The Sookasa Blog

How to Password Protect Your Google Drive Files

In many ways, Google Drive is an immensely useful tool: it lets you store all of your files in a single place that you can then access from anywhere and from any device. It also makes sharing files and folders with team members or collaborators essentially seamless. But the ease with which Google makes your files accessible to you may also be a major drawback. Because you’re always logged in to Google both on your computer and your phone, it can be easy for someone else to access your Google Drive files if you lose one of your devices or leave it unattended. It’s easy to imagine how that could prove disastrous if you’re using Google Drive to store sensitive client or patient information, financial data, your company’s trade secrets, or any other confidential information. There are, however, a few ways to bolster Google Drive’s security by enhancing password protection. Additionally, deploying Sookasa for Google Drive also provides a secure and simple solution to encrypt your Google Drive files, enforce two-factor authentication, and maintain other privacy controls.

One basic step to keep in mind are adding a passcode to your smartphone or computer, if you haven’t already done so. Make the passcode strong, unique, and change it often.

It’s also possible to password-protect your Google Drive account on an iPhone or iPad by activating the “passcode lock” setting within the app. This setting can lock your Google Drive, Docs, Sheets, and Slides apps every time you close them or after 15 minutes of inactivity. Having a passcode both on your smartphone and on your Google Drive app can certainly be a great boon to keeping malicious actors at bay if your phone is lost or stolen, but it still leaves your Google Drive files vulnerable on a computer or if your passcodes are easily guessed or hacked.

While Google Drive doesn’t currently have an option to password-protect individual folders, you can limit the permissions to avoid having your documents changed or deleted. While this helps you make sure no sensitive data gets lost or altered in the workplace, it doesn’t do much to keep sensitive information away from prying eyes. Running a custom script can also add a password lock to individual documents in Google Drive, but even that can become extremely burdensome to maintain if you’re dealing with thousands of files.

While all these solutions are adequate stopgaps, perhaps the simplest—and most thorough—way to protect your data in Google Drive is with a third-party solution like Sookasa that enables secure file-level encryption. Deploying Sookasa for Google Drive automatically creates a special folder that looks and acts like all your other Google Drive folders. Any documents placed in this folder get automatically encrypted at the file level, meaning that they’re encrypted before ever reaching the cloud and stay encrypted anywhere they’re synced or sent. It’s easy to share an encrypted file or folder with a colleague or collaborator, and only the users you authorize will be able to decrypt the contents of your files. This way, user mistakes, lost devices, or hacked passwords won’t be the end of the world for your sensitive data because it will still be encrypted—and indecipherable—with Sookasa.

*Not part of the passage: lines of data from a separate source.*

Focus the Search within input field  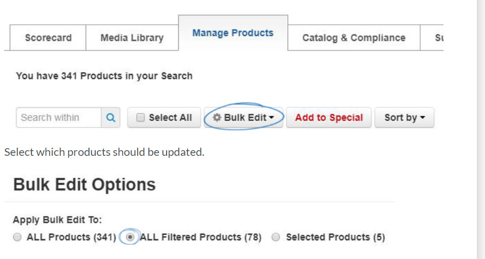pyautogui.click(x=59, y=117)
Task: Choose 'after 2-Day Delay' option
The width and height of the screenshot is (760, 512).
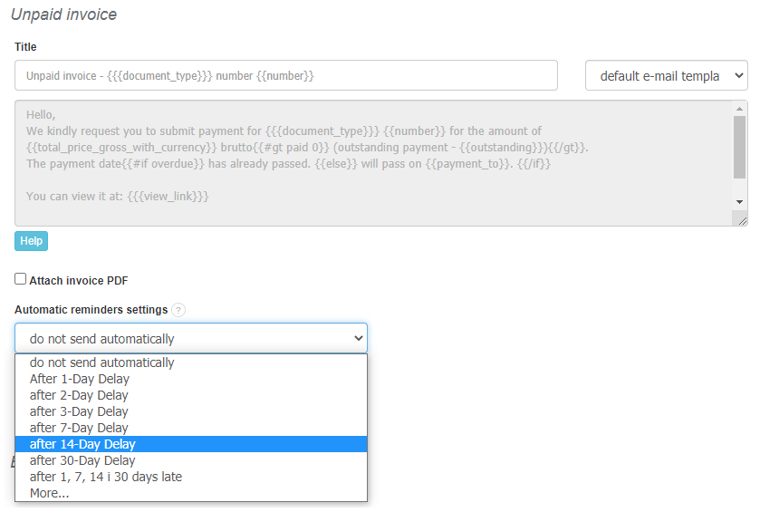Action: click(79, 395)
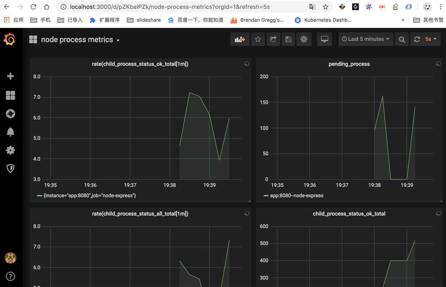Toggle the cycle view mode monitor icon
Screen dimensions: 446x287
tap(325, 39)
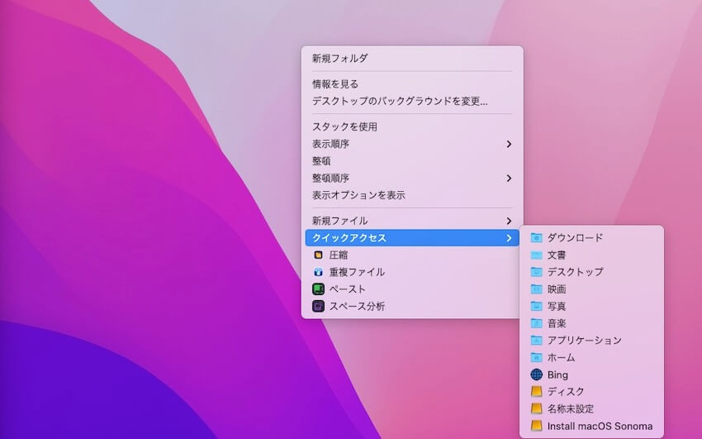Click the 圧縮 compress icon
This screenshot has width=702, height=439.
click(x=318, y=255)
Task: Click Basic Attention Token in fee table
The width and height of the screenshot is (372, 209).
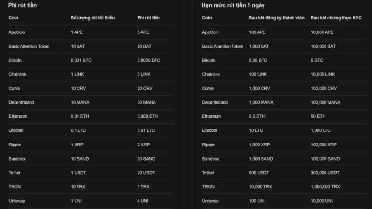Action: pyautogui.click(x=29, y=46)
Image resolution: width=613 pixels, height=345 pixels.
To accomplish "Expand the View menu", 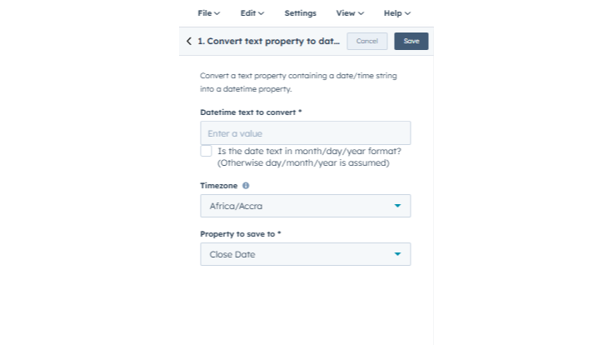I will (350, 13).
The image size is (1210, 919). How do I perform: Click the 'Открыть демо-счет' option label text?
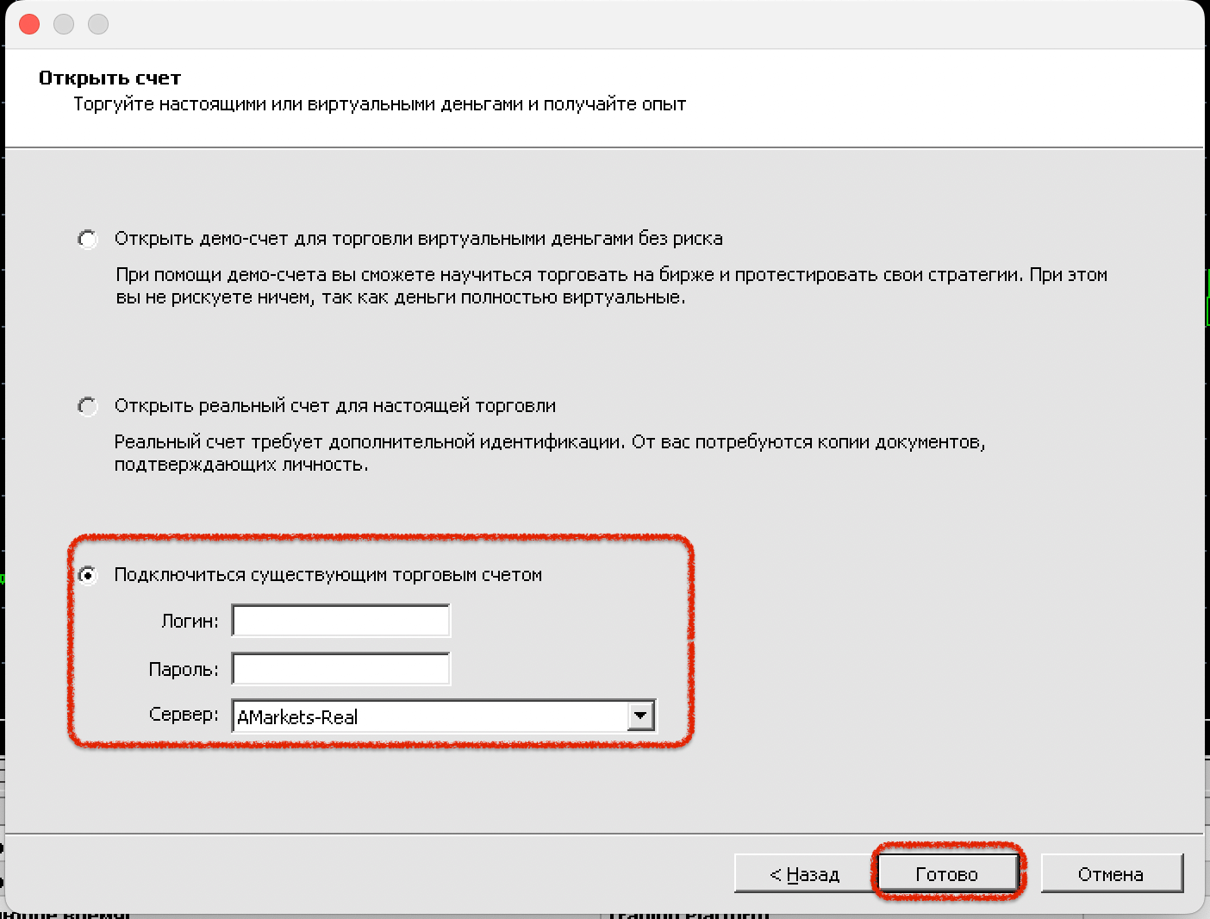[x=418, y=239]
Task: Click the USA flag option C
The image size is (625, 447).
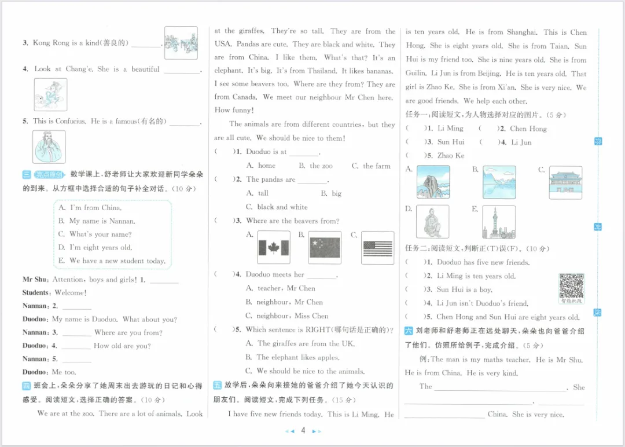Action: tap(377, 247)
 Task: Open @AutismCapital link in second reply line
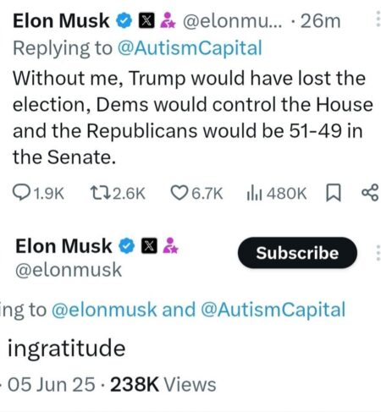[x=273, y=310]
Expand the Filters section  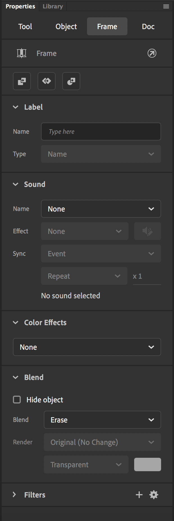[15, 495]
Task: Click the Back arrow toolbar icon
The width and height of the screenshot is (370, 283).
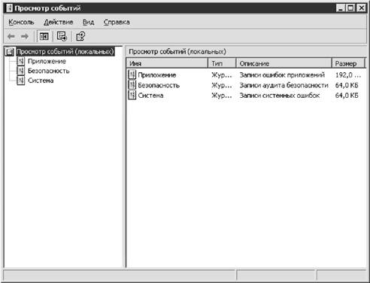Action: point(11,37)

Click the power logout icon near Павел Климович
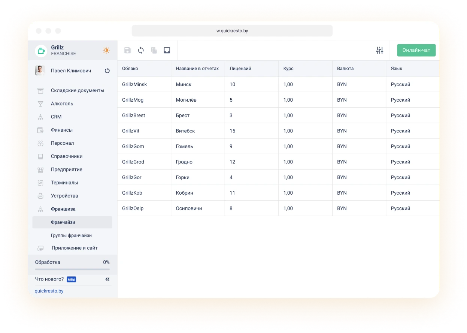(x=107, y=71)
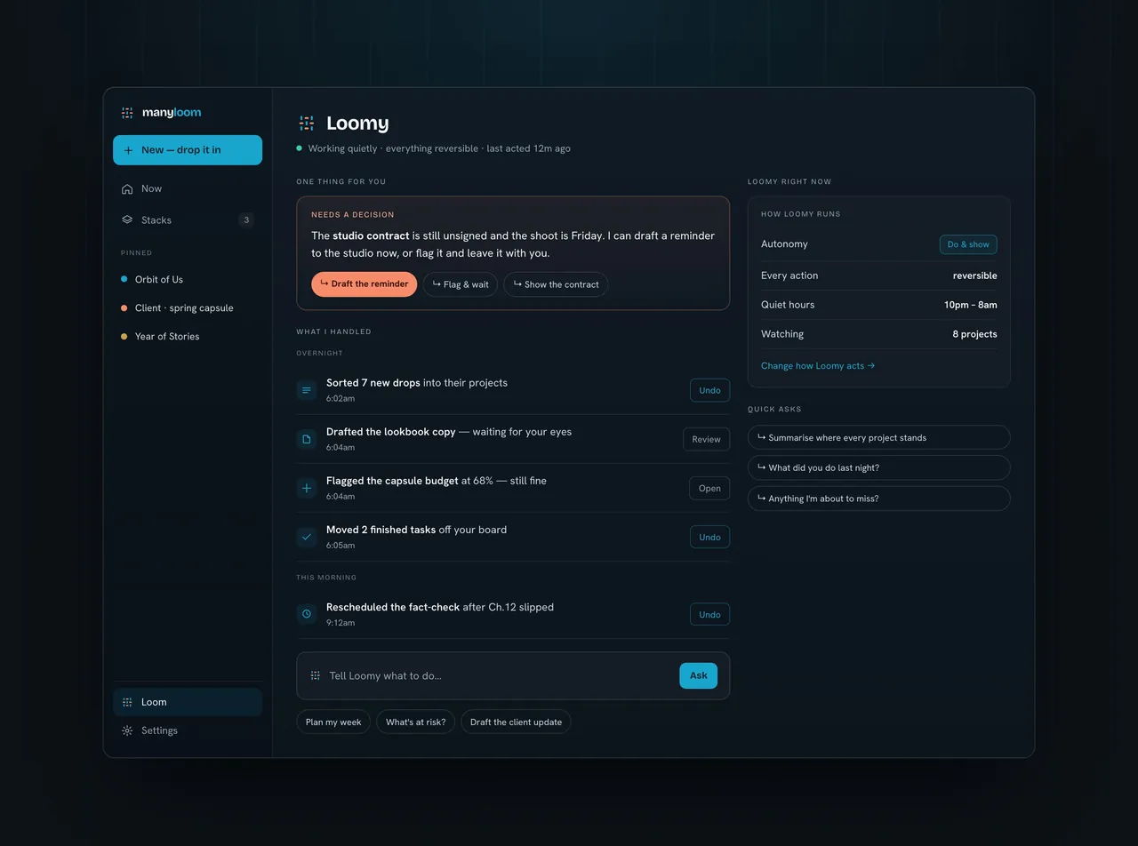Select the What's at risk? chip
The image size is (1138, 846).
(x=415, y=722)

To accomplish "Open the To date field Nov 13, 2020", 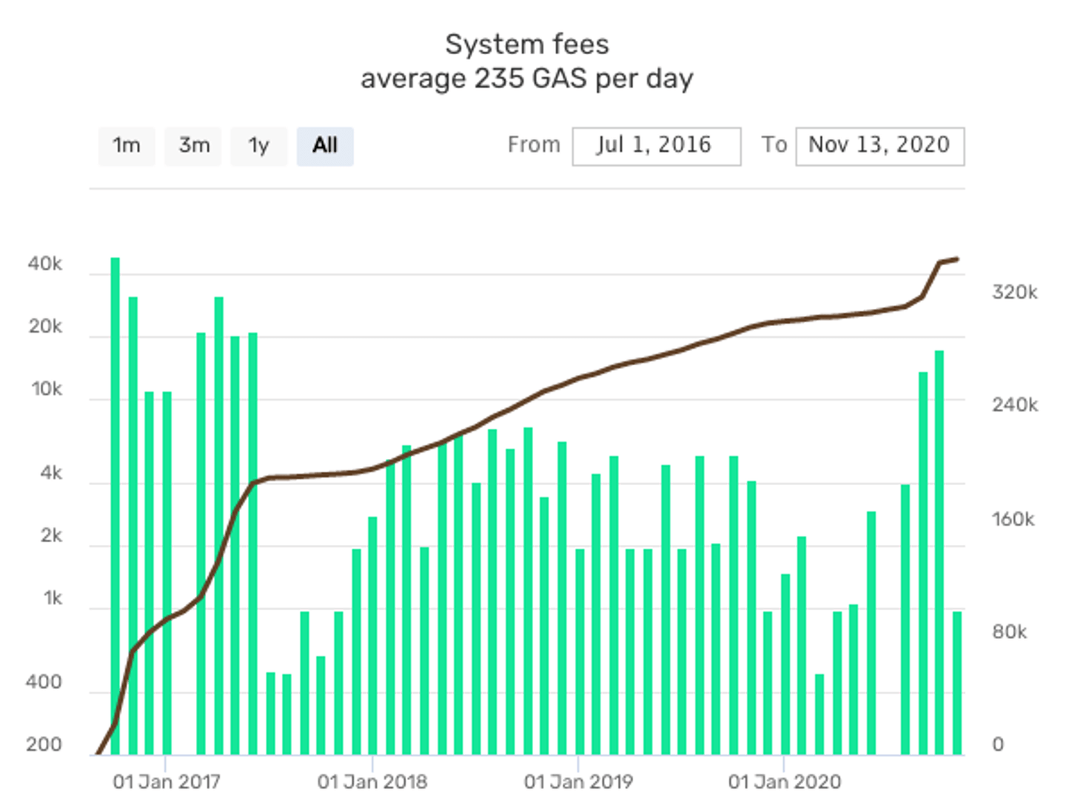I will point(879,146).
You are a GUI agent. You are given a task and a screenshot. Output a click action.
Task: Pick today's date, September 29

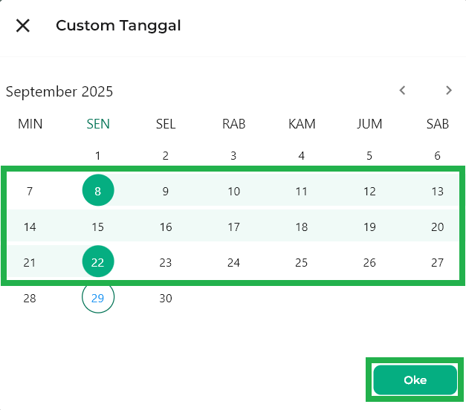click(x=98, y=299)
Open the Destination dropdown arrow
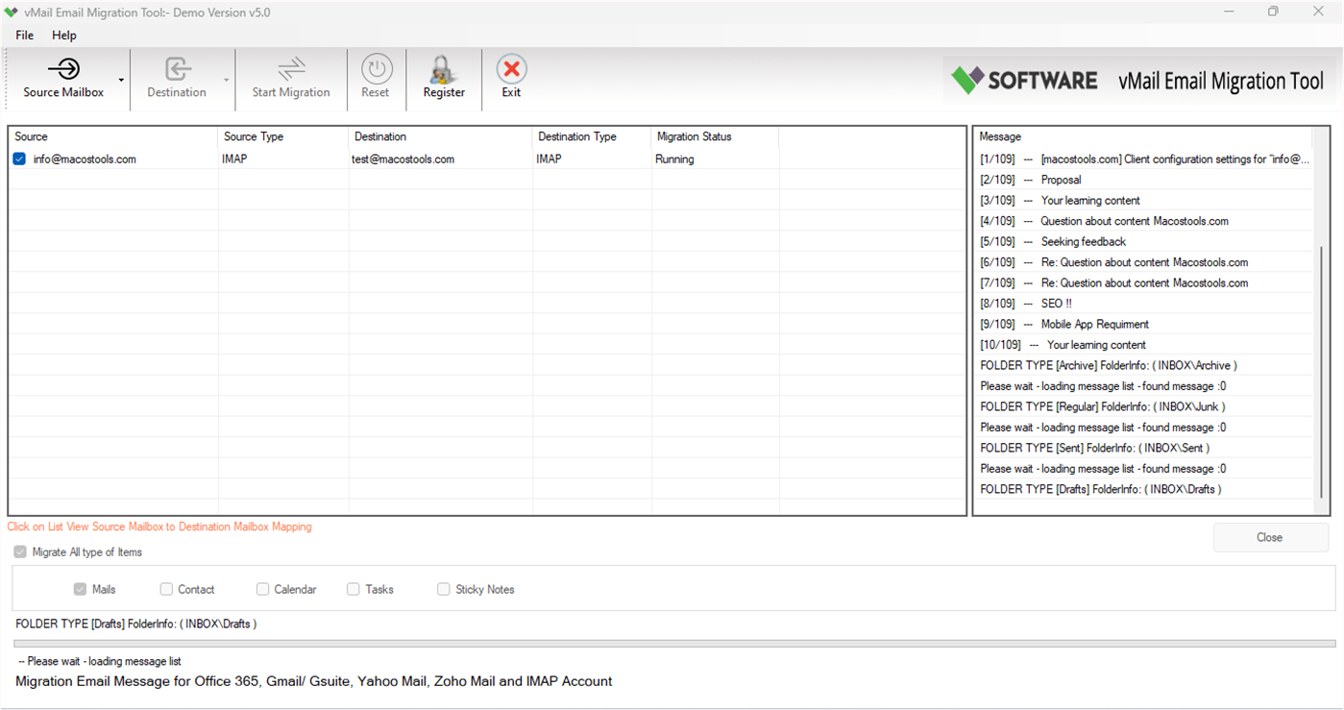This screenshot has width=1344, height=710. point(227,81)
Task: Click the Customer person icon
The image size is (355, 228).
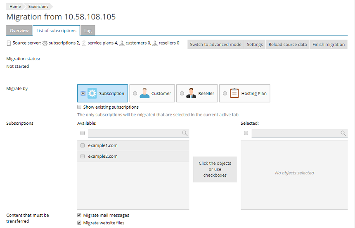Action: click(x=144, y=93)
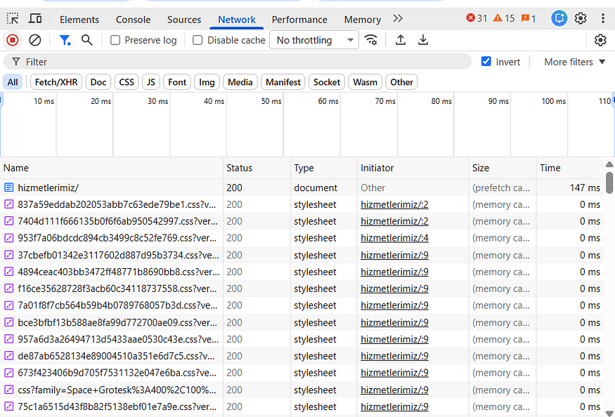Filter requests by Fetch/XHR
Image resolution: width=615 pixels, height=417 pixels.
(56, 82)
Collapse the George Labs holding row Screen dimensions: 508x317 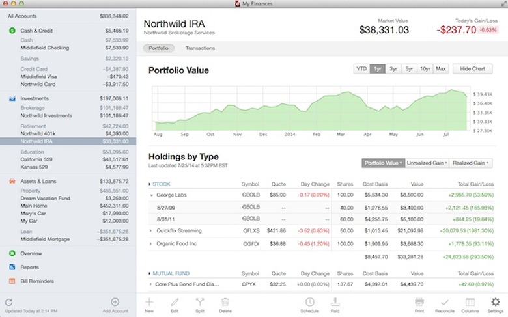click(151, 195)
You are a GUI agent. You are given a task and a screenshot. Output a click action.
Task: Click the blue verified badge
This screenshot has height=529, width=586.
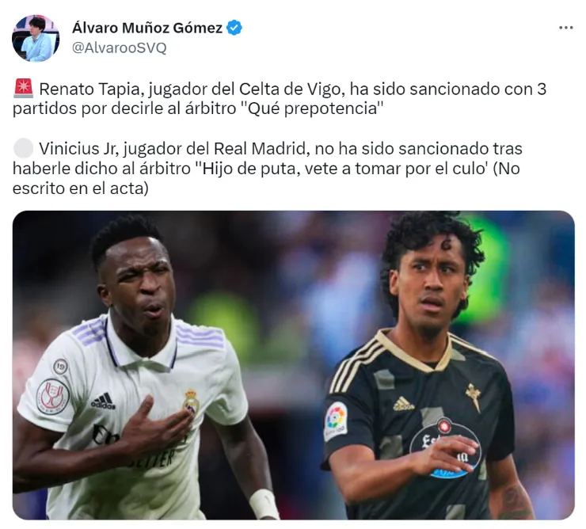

In addition to providing strong encryption measures, Sookasa can also enforce security measures. For example, team administrators can enable mandatory two-factor authentication for their users, requiring a password and a secondary code to access any files in Google Drive and its encrypted Sookasa folder.

Passwords are the first point of entry for any malicious actor trying to access confidential data. Shockingly, weak passwords are still widely in use, which doesn’t do security any favors. Enacting high-level security measures like encryption is essential to guaranteeing data security, but making sure you and your team have strong passwords is the first step toward managing your security.